Description
Using Weaviate running from docker-compose
Image: cr.weaviate.io/semitechnologies/weaviate:1.25.1
Reranker: cr.weaviate.io/semitechnologies/reranker-transformers:cross-encoder-ms-marco-MiniLM-L-6-v2
Server Setup Information
- Weaviate Server Version: 1.25.1
- Deployment Method docker-compose
- Multi Node? No
- Client Language and Version: Python 3.12.3
Any additional Information
When running
collection = clientv4.collections.get(collection_name)

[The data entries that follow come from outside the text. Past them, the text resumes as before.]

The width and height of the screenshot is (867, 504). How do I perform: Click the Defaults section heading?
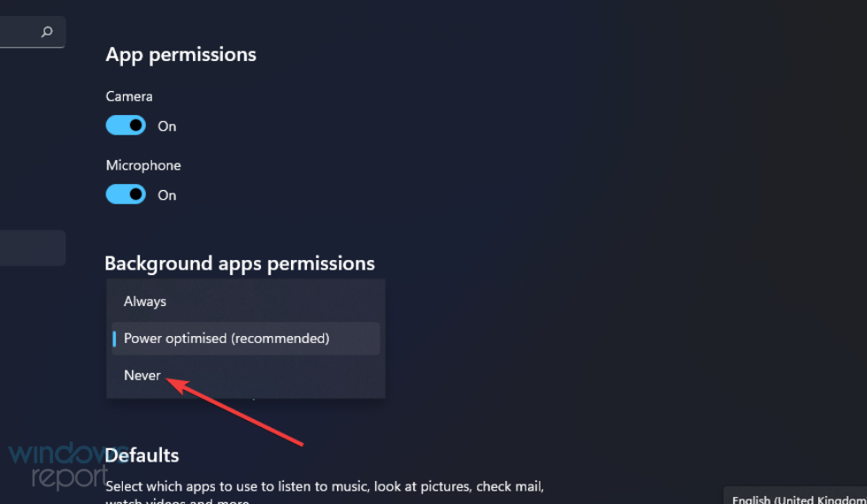[x=142, y=455]
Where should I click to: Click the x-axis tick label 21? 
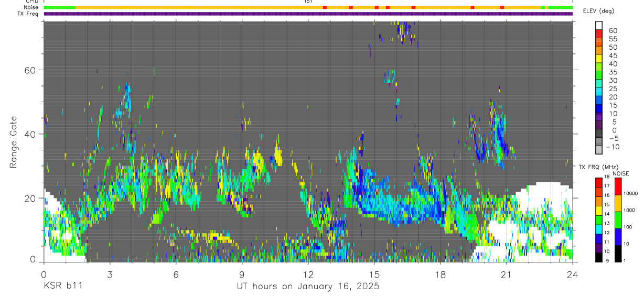tap(507, 274)

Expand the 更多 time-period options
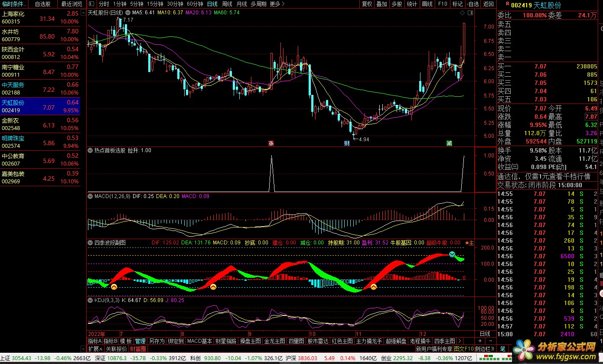[277, 4]

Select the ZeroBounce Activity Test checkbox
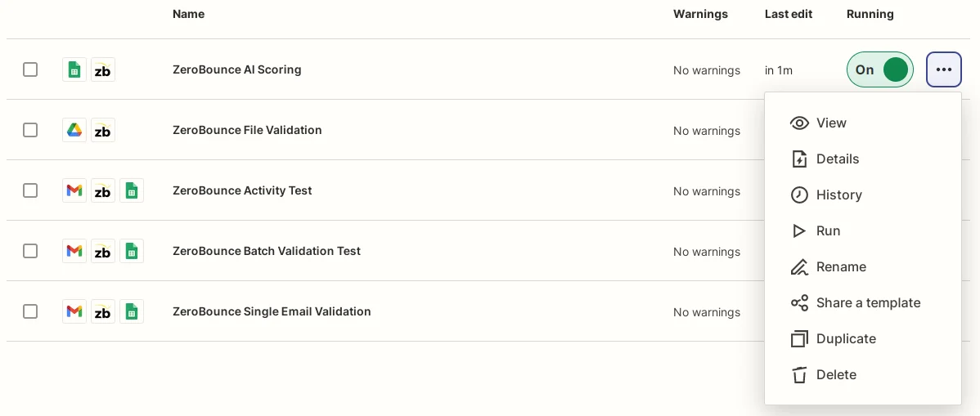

hybrid_documentsv4 = collection.query.hybrid(
query=user_input,
limit=4,
query_properties=["text", "key"],
rerank=Rerank(prop="text", query=user_input),
return_metadata=MetadataQuery(score=True)
)
responses take 50000+ ms
When I disable reranking:
collection = clientv4.collections.get(collection_name)
hybrid_documentsv4 = collection.query.hybrid(
query=user_input,
limit=4,
query_properties=["text", "key"],
return_metadata=MetadataQuery(score=True)
)
responses take 500 ms (100x faster)
My reranker-transformers docker container uses a max of about 109% of 1 of 10 CPU core and 1.6GB RAM when executing for the 50 seconds. Even if I run parallel python threads there is no improvement in speed of reranking. And I cannot get the CPU and RAM usage to take more from my host.
I have confirmed my Docker machine can access up to 10 cores and 14 GB of RAM and there is no resoruce contention while doing the hybrid-search. This is purely and issue with the container or how weaviate client does the reranking it seems. I am unsure of how to improve my performance. 50 seconds is dreadfully slow!